> **Tasks to complete**:
**A.** In the thread on tethering the TouchPad, what speed does Inky say the TouchPad is overclocked to?
**B.** In the thread on tethering the TouchPad, swap "Verizon" for "Sprint" and write out everything from "## sgtguthrie (Jun" down to "(Aug 23, 2011)".
**C.** Go on with the thread on tethering the TouchPad from the point where it stops.

> **Selected passage**:
I have a rooted dinc2 running cm7. I am not able to tether to my touchpad.

I looks like you cannot set up adhoc with the touchpad. And I do not know how to get the tether to appear as wifi.


----------



## jbrock98 (Jun 20, 2011)

i have the wireless tethering app, its the same app i used to use on my OGdroid i just open it up hit the tether button then go into settings and wifi on my touchpad and search for networks then Android Tether comes up and i hit it and it connects perfectly, and its fast too, unless i go into the den and the phone doesnt get as fast 3g but it still does work


----------



## z28 justin (Jul 11, 2011)

Root it and tether. Nice and easy


----------



## sgtguthrie (Jun 7, 2011)

You won't be able to tether without root unless you give your first born child to Verizon...lol!

sent via rooted THUNDERBOLT with Tapatalk


----------



## Inky (Aug 23, 2011)

I tethered my 32gb with my Samsung Galaxy S2 (which has been rooted from day one...why wouldn't you?) and it works great. Touchpad is overclocked to 1.7 I found 1.2 and even 1.5 quit slow and annoying.


----------



## SRGaudio (Aug 19, 2011)

my tp is pretty much constantly tethered to my phone when im not home... rooted. and have no prob tethering.


----------



## Cg006 (Aug 9, 2011)

Rooted HTC Thunderbolt + LTE WiFi Tether for Root users+Touch Pad= Money Shot


----------



## Byakushiki (Jul 15, 2011)

Tethered to a Droid 2 Global on CM, with an old version of wireless tether...Only because I was too tempted and had to set the Touchpad up.


----------



## fortesquieu (Jul 20, 2011)

Are you guys using wireless tether app? My touchpad doesn't seem to pick up the signal from my Droid Charge.


----------



## SyNiK4L (Jun 7, 2011)

md213 said:


> doesn't rooting your Android phone void the warranty?


ur on an android hacking site....we all root our phones  but ya like he said up there u can always unroot. Iv rooted my 2 android phones iv had and have had them replaced a couple times....not for bricking them...but charger ports getting old and loose and stopped charging correctly


----------



## EricErK (Jun 8, 2011)

SyNiK4L said:


> ur on an android hacking site....we all root our phones  but ya like he said up there u can always unroot. Iv rooted my 2 android phones iv had and have had them replaced a couple times....not for bricking them...but charger ports getting old and loose and stopped charging correctly


The hell is this rooting? i replaced mine cuz i didn't like the scratches, the only one i brik'd was the x2 before sbf was out cuz moto's kinda dumb


----------



## thebowers (Jun 11, 2011)

> **Data lines**:

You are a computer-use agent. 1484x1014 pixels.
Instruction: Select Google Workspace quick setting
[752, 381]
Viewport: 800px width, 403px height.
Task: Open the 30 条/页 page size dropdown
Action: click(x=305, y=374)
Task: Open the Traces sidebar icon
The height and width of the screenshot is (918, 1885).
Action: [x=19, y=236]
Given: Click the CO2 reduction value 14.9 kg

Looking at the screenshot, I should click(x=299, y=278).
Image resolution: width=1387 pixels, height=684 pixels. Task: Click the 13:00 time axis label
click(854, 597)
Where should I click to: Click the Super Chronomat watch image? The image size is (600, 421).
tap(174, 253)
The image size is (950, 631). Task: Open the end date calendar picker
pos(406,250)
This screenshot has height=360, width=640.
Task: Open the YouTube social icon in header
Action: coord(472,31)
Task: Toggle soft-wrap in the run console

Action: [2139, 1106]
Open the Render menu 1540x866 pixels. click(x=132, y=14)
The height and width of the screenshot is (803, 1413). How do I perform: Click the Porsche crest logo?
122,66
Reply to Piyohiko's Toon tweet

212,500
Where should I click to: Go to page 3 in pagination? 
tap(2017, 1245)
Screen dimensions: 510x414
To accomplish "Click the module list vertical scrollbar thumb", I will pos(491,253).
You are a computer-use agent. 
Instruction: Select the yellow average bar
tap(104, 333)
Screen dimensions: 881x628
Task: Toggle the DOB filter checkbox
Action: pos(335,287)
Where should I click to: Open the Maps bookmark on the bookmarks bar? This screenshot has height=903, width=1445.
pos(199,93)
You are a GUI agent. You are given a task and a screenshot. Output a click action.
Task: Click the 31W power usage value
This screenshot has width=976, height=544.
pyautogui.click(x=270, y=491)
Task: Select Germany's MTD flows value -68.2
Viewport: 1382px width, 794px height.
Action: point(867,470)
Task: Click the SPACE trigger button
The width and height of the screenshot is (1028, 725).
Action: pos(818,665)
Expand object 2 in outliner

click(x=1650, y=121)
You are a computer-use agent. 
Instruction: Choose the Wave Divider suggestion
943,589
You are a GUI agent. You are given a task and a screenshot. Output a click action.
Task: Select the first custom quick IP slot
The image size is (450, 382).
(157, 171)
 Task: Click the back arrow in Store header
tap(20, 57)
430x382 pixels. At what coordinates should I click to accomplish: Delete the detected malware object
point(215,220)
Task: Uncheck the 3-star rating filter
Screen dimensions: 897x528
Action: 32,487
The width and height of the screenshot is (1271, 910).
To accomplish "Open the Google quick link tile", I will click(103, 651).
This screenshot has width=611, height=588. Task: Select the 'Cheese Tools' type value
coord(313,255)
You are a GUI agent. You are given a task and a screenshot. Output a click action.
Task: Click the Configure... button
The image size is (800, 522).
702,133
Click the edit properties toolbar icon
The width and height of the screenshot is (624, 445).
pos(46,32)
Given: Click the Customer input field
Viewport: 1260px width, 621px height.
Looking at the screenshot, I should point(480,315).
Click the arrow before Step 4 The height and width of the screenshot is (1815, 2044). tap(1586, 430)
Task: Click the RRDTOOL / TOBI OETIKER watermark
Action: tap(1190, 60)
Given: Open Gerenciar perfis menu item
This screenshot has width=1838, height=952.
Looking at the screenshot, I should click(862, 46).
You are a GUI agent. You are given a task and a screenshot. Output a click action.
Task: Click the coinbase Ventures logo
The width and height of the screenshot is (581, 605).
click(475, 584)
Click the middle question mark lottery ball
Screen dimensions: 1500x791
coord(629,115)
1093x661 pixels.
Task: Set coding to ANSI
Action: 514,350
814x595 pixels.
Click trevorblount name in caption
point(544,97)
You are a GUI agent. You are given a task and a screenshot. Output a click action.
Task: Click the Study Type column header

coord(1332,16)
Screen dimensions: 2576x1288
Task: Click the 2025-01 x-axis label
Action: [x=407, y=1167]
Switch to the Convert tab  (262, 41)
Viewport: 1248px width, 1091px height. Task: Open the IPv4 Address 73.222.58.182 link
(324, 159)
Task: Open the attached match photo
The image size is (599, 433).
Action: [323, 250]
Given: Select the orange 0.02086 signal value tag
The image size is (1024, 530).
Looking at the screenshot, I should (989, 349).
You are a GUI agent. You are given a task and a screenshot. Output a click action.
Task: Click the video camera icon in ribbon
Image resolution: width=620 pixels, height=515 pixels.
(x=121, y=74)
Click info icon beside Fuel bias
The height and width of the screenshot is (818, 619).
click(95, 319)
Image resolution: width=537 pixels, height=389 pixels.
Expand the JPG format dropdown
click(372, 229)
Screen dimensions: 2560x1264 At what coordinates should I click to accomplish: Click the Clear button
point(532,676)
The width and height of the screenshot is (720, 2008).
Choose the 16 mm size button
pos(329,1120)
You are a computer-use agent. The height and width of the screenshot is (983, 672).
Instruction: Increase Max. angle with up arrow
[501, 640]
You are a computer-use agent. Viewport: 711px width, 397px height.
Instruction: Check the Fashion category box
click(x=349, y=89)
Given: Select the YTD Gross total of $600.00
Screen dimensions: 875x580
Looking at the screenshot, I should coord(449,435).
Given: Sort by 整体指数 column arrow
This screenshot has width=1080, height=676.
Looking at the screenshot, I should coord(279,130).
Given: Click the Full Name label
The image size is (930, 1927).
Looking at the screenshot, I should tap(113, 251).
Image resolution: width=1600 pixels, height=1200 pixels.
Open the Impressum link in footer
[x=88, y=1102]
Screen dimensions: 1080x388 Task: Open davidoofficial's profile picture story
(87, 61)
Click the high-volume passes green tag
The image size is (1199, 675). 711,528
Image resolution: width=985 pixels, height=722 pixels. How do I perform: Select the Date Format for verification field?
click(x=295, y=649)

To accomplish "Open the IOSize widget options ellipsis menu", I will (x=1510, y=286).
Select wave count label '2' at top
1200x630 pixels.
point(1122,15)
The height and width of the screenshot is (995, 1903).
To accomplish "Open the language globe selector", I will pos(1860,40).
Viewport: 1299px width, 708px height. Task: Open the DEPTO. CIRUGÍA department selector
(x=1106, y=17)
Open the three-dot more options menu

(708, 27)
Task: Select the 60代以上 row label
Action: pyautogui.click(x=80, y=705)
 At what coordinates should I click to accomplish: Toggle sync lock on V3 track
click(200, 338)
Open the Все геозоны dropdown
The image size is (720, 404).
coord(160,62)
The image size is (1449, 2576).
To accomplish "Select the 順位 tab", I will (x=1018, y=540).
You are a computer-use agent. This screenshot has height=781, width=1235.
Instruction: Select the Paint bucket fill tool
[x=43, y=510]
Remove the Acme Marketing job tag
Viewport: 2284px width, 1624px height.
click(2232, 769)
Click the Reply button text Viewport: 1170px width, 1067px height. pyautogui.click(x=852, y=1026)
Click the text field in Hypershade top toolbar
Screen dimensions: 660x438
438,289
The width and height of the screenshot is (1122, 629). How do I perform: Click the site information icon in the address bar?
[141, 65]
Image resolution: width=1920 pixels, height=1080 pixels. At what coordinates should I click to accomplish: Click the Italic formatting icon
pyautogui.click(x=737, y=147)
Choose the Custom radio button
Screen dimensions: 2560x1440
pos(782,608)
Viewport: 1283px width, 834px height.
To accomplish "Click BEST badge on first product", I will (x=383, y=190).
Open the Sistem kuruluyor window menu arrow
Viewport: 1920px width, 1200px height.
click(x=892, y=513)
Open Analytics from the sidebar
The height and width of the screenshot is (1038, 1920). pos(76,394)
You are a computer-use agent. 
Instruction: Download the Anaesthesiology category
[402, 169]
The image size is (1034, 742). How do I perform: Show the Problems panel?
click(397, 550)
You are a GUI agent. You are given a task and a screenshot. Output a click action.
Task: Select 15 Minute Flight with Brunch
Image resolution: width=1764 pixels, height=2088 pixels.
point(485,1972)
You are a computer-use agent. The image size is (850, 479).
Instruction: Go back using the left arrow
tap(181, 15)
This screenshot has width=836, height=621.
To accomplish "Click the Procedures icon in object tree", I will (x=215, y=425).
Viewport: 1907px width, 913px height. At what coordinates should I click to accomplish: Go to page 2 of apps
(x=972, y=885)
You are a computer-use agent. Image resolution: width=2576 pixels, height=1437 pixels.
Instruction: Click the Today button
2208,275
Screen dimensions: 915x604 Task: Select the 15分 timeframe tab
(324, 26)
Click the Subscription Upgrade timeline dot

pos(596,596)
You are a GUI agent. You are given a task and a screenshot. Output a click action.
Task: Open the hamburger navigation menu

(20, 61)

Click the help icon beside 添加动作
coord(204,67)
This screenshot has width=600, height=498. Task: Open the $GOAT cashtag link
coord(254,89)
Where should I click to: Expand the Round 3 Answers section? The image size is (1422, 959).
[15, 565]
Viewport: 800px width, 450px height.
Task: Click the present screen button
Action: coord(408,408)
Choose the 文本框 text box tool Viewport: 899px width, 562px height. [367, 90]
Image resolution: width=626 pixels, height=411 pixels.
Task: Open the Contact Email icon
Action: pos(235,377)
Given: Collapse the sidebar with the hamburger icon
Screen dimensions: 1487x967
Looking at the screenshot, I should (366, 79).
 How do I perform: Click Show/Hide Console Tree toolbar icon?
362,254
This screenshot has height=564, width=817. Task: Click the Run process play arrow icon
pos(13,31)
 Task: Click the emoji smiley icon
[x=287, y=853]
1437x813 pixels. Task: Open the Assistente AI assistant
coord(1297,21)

> **Final results**:
**A.** 1.7

**B.**
## sgtguthrie (Jun 7, 2011)

You won't be able to tether without root unless you give your first born child to Sprint...lol!

sent via rooted THUNDERBOLT with Tapatalk


----------



## Inky (Aug 23, 2011)

**C.**
Trying to use tether to activate my TP, but it doesn't see the wireless network. Any suggestions?


----------



## jbrock98 (Jun 20, 2011)

thebowers said:


> Trying to use tether to activate my TP, but it doesn't see the wireless network. Any suggestions?


my lil brother has ran into that problem with his touchpad, are u using a Droid 1 to tether, his touchpad doesnt pick up his tether but i use the same wireless tether app on my DX and his will pick up mine we are both running liquid on our phones


----------



## eightyfour (Aug 26, 2011)

I am using the Infuse 4G rooted as well but ad-hoc and my TP won't connect anyone found a work around?


----------



## Synack (Aug 13, 2011)

SyNiK4L said:


> ur on an android hacking site....we all root our phones  but ya like he said up there u can always unroot. Iv rooted my 2 android phones iv had and have had them replaced a couple times....not for bricking them...but charger ports getting old and loose and stopped charging correctly


Yep, just recently unrooted my phone and flashed back to stock because I was having problems. Verizon didn't see a root or anything out of the ordinary (besides the multitude of force closes) and replaced my phone for free. And I'm running the Samsung Droid Charge just you the guy who started this convo.


----------



## salvoroni (Aug 22, 2011)

Ever since I updated my rooted Droid X to .602 my tethering apps haven't been working right. I can connect on my TouchPad, but I get no internet.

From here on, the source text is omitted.